FLINT – Dirty gray clouds hung low over this forlorn city, home to shuttered manufacturing plants, darkened streets and a conspicuous absence of law enforcement.  A small crowd of the homeless, robust looking rats and what appeared to be, at first glance, left-over Halloween skeletons dressed in filthy rags gathered in front of the stage.  Mitt Romney bounded up the stairs to the rousing power chords of “Born Free”, his campaign anthem by fellow Michigander Kid Rock.  “Hello, Flint!  Are you ready to rock?” 
Romney’s hale hearty query was met with silence save for the sound of a cold, greasy wind blowing debris among the abandoned, burned-out buildings.  The crowd edged closer to the stage, eyeing Romney’s TAG-Heuer watch and Bontoni hand-made Italian shoes. 
“I’m here to talk about jobs!”  The crowd pressed in, oblivious to the small Secret Service detachment guarding the stage. 
“Good jobs, lots of jobs.  Why, jobs enough for each of you to have five or six apiece.  That is, if you’re willing to work hard, sacrifice, wean yourselves off free stuff from the government!” 
The crowd fell upon the agents and began eating them alive.  Romney stuck to his prepared speech despite their anguished screams.  “I’m talking jobs my friends, strangely familiar jobs, one’s you’d recognize right off the bat, the kind of jobs they’ve got over in China and India!”
The bloody crowd lurched onto the stage.  Romney ran in place for what seemed like minutes before his feet caught purchase.  He barely escaped by jumping into a waiting Suburban that sped off down the deserted street.

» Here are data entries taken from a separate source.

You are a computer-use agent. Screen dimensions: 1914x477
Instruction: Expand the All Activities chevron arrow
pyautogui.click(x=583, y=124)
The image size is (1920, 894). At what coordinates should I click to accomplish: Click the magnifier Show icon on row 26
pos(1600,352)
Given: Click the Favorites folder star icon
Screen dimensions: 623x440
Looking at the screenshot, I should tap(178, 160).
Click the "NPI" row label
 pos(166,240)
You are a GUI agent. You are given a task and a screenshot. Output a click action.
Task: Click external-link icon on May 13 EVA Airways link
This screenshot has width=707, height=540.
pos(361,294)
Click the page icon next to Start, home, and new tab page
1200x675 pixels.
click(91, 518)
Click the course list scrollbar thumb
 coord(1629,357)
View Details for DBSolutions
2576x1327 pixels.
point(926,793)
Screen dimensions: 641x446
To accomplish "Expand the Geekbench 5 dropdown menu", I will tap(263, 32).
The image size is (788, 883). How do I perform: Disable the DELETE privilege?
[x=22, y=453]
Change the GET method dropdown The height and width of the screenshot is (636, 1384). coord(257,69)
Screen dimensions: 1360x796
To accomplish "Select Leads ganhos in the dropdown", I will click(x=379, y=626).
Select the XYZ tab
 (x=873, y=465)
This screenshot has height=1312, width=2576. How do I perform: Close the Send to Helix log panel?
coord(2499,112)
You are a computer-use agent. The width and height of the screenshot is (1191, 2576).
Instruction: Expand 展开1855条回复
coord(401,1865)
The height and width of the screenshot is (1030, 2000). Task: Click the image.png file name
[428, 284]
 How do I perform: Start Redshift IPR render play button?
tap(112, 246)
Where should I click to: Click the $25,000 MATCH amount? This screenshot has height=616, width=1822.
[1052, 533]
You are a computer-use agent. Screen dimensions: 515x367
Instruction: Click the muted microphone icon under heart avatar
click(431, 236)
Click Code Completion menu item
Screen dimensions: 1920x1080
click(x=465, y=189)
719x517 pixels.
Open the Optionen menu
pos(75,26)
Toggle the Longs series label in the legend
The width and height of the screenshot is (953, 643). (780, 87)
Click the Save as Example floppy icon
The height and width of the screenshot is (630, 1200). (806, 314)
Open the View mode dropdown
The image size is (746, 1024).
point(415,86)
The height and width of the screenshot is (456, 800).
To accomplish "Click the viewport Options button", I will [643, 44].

ATTICA – Sunlight glinted off the barrels of the fifty caliber machine guns that swiveled in the guard towers surrounding the yard.  It was, decidedly, a strange place for a campaign rally, given inmates don’t have the right to vote.  But the Romney team decided it was time for out-of-the-box thinking, aware of the impact a large, televised captive audience could make, especially if the location was misrepresented as Branson, Missouri.  “Any bankers or CEO’s in the house tonight?  Ha ha, just kidding, my friends.  This place is for real criminals, drug dealers and the like.” 
The crowd seethed.  Sharp shooters sprayed a volley of rounds into the dirt just in front of the stage.  “Can’t wait to sample some of that good Branson barbecue I’ve heard so much about”, Romney said, winking at a large, tattooed inmate in the front row.  “My good friend Johnny Cash said it best when he sang for the convicted prisoners at Folsum Prison, and I’m paraphrasing here so bear with me:  ‘I bet there are rich folks eating in a fancy dining car, they are probably drinking coffee and smoking fine cigars’.  Wait a minute, that’s not right.  I meant the line ‘I know I had it coming, I know I can’t be free’.  “

A riot ensued and the warden declared a lockdown.  Romney boarded a helicopter, but not before imploring the inmates to encourage their “poor, broken hearted mother’s and father’s, too, for those of you who have one, assuming they don’t have any outstanding felonies and they meet the myriad individual state requirements, to vote for me in November!”